Here's an example of what I'm trying to get to happen:
#include <iostream>
namespace lib1 {
template <typename T>
void archive(T & t)
{
serialize(t);
}
}
namespace lib2 {
struct VectorInt {
int x;
int y;
};
struct VectorDouble {
double x;
double y;
};
template<typename T>
void serialize(std::enable_if<std::is_same<T, VectorInt>::value, T>::type & vect) {
std::cout << vect.x << std::endl;
}
// maybe do something different with VectorDouble. Overloading would work,
// but I'm curious if it can be made to work with enable_if
}
int main() {
lib2::VectorInt myvect;
myvect.x = 2;
lib1::archive(myvect);
}
The example is loosely based on something I'm trying to do with the cereal library. In my case I have several different types of vectors and matrices, and while I can use overloading to get functions to resolve properly, I was curious to use the enable_if
feature to see if I could shorten the code.
Anyway, trying to compile that gives a message "error: variable or field 'serialize' declared void".
It's my understanding that this won't work because the enable_if
is evaluated only after argument dependent lookup? Is that right?
For those that want to play around with this, I have the code up on repl.it: https://repl.it/repls/HalfBlandJumpthreading
There's two separate things going on in your example: there's (function) template argument deduction, and there's argument dependent lookup (ADL). The relationship between these two is slightly complex if you start trying to explicitly specify template parameters (hey, it's C++), you can read more here: http://en.cppreference.com/w/cpp/language/adl (in the notes section).

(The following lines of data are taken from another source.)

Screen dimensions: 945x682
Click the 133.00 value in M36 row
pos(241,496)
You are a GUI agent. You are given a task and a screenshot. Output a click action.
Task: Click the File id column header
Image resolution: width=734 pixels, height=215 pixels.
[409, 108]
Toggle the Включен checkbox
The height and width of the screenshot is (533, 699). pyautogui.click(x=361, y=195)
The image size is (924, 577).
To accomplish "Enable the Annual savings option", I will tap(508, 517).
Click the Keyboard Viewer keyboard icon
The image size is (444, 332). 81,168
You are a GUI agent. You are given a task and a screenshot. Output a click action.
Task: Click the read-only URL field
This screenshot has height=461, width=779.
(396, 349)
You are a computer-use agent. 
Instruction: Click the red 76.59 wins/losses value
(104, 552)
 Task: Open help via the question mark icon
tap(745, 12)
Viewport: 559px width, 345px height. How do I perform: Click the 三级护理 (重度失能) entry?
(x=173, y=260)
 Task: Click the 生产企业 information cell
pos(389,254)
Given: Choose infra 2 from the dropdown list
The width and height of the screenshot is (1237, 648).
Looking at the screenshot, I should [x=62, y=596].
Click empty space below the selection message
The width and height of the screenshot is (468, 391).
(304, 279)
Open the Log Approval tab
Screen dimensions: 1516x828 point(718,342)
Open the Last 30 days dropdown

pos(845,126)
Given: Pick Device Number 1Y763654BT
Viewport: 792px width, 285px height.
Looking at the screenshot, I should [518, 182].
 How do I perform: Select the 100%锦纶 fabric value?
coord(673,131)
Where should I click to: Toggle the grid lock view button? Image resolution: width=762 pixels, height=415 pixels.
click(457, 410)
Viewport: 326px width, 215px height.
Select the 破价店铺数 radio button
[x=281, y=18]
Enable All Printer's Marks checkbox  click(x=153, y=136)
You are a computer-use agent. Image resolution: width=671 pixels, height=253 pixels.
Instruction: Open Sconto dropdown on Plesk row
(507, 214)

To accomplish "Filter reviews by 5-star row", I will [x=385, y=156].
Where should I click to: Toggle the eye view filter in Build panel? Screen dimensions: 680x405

That said, in general in C++ it's typically better to allow function templates to deduce their arguments rather than specify them explicitly, which is what you were trying to do here anyway, so all is well.
When you do:
namespace lib1 {
template <typename T>
void archive(T & t)
{
serialize(t);
}
}
The call to serialize
qualifies for ADL, and since it depends on t it is deferred until the template is instantiated since the type of t
is required (this is called 2 phase lookup). When you call archive
with an object of type VectorInt
, the call to serialize
will look in the namespace of VectorInt
. Everything is working just fine. The problem is in this code:
template<typename T>
void serialize(std::enable_if<std::is_same<T, VectorInt>::value, T>::type & vect) {
std::cout << vect.x << std::endl;
}
You didn't specify template parameters explicitly, so they have to be deduced. But the form you give here does not allow deduction: http://en.cppreference.com/w/cpp/language/template_argument_deduction, see non-deduced contexts, the very first example. To try to understand better why, consider what you are asking the compiler to do: you are passing a VectorInt
and asking the compiler to find T
such that std::enable_if<std::is_same<T, VectorInt>::value, T>::type>
happens to be VectorInt
. This seems reasonable because intuitively enable_if
is just the identity operator (for types) if the first argument is true. But the compiler has no special knowledge of enable_if
. This is equivalent to saying: find T
such that Foo<T>::type
is Bar
. The compiler has no way to do this shy of instantiating Foo
for every single T, which is not possible.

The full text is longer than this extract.